Col. Karen E. Love (from left), American Legion Post 20 Commander Michael McKeon, Courtland Wood, Congressman Bill Owens, Assemblywoman Janet Duprey and Town of Plattsburgh Supervisor Bernie Bassett join hands while singing "God Bless America" during a Memorial Day celebration at the American Legion Post 20 in Plattsburgh Sunday afternoon. The annual event featured guest speakers, a wreath-laying ceremony and a 21-gun salute to honor veterans of the armed forces. View more photos from this event in the galleries at www.pressrepublican.com.

People think about three things on Memorial Day.

The first two are the price of hot dogs and the price of gasoline, joked Art Maggy, master of ceremonies at the annual Memorial Day celebration at the American Legion Post 20 in Plattsburgh. But the most important thing to be mindful of, he said, is the price of freedom.

Veterans paid the ultimate sacrifice for the freedoms we enjoy, Maggy said, writing a blank check to this country up to and including their life.


American Legion Auxiliary Unit 20 President Mary Somody stressed the importance of remembering those who paid that price and what it means for us today.

"Please let it not be in vain," she told the crowd.

That morning when thinking of what she would say at the event, Somody said, she found what she was looking for in Scripture.

"Greater love knows no man than to lay down his life for a friend," she quoted from the book of John.

Following a proclamation from Gov. David Paterson read by Dale McMahon, a representative from each foreign conflict as well as from every group present took part in the ceremonial laying of the wreaths.

The Post 20 Honor Guard performed a 21-gun salute, and the crowd echoed the words, "We will remember them."

In addition to the American veterans groups, members of the Royal Canadian Legion were honored with a rendition of "Oh Canada" following "The Star-Spangled Banner."

"You've caused us certainly not to forget, but to remember," Town of Plattsburgh Supervisor Bernie Bassett said to the group.

Visiting his brother Max Bassett in Washington, D.C., he said, he had an opportunity to see more than 600 acres of sacrifice at Arlington cemetery.

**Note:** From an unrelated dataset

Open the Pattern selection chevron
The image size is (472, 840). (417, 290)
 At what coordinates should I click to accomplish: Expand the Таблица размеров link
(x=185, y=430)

Relaying a message from his brother, the town supervisor told those present that, while the ceremony may feel lonely, the veterans are not alone. Many people, he said, support our troops.

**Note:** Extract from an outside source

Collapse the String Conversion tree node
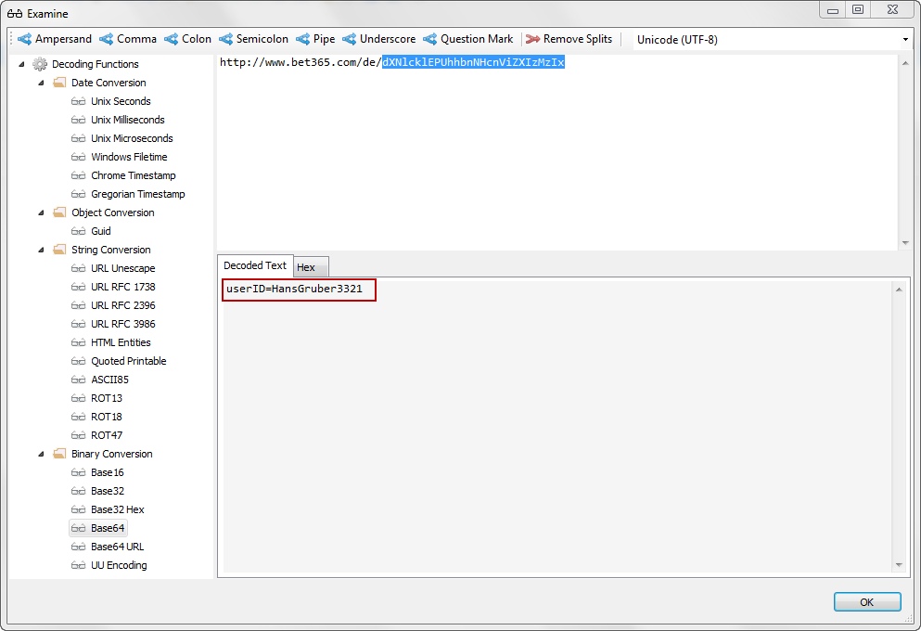The image size is (921, 631). click(x=41, y=250)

Congressman Bill Owens was also present, relating his own personal feelings to the crowd.

"Today is so important," Owens said. "I feel overcome by emotion."

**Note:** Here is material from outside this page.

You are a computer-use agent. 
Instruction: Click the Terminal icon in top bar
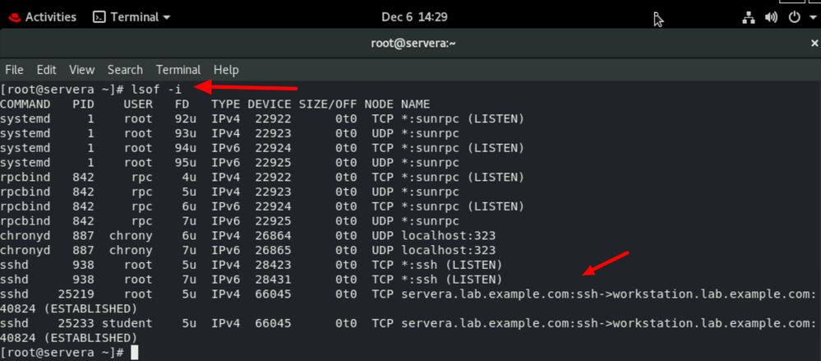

Assemblywoman Janet Duprey quoted a poem that has been circulating from an unknown author over the Internet.

"A veteran, not a preacher, gave us freedom of religion. A veteran, not a reporter, gave us freedom of the press … A veteran, not a politician, gave us the right to vote."

The assemblywoman said that this day always reminds her of the day she learned that her brother-in-law, Arthur, had died in the jungles of Vietnam. Although it was more than 40 years ago, she said, she can still remember going to the post office after hearing the news, only to find a letter from Arthur relating just how proud he was to be an uncle.


Guest speaker Col. Karen E. Love said Memorial Day gives people a chance to gather as a community, not only to remember those who have fought, but to support those fighting today in Iraq and Afghanistan.

One of the biggest ways people can support veterans and active troops is by doing the little things, she said. Many soldiers returning from the Vietnam War lacked support back home, and a smile, nod or a quick "Thank you" can make all the difference, said Love, who served at the Plattsburgh Air Force Base as a KC-135 aircraft commander in the 1980s.

"It is in these small gestures that we can encourage and support our troops."

After serving in Plattsburgh, Love joined the Wisconsin Air National Guard and then later returned to the state and joined the New York Air National Guard in Stratton. Retiring in 2007, she was given the honorary rank of colonel and became a teacher at the high school in Lake Luzerne.

Being given so much as an American, the only thing she wanted to do after retirement was to help others.

"It was time for me to give back."

Love said her real heroes were her family back home, who supported each other while she was away. Not only should veterans be honored, she said, but those who are back home attempting to fill their shoes also need to be thanked for their efforts.

Love refueled planes in the air and flew missions to Antarctica for more than a decade. She said she enjoyed everything she was a part of.

"Anything I did to contribute to this great nation was amazing," she said. "It's so easy to gripe, but we live in the best country."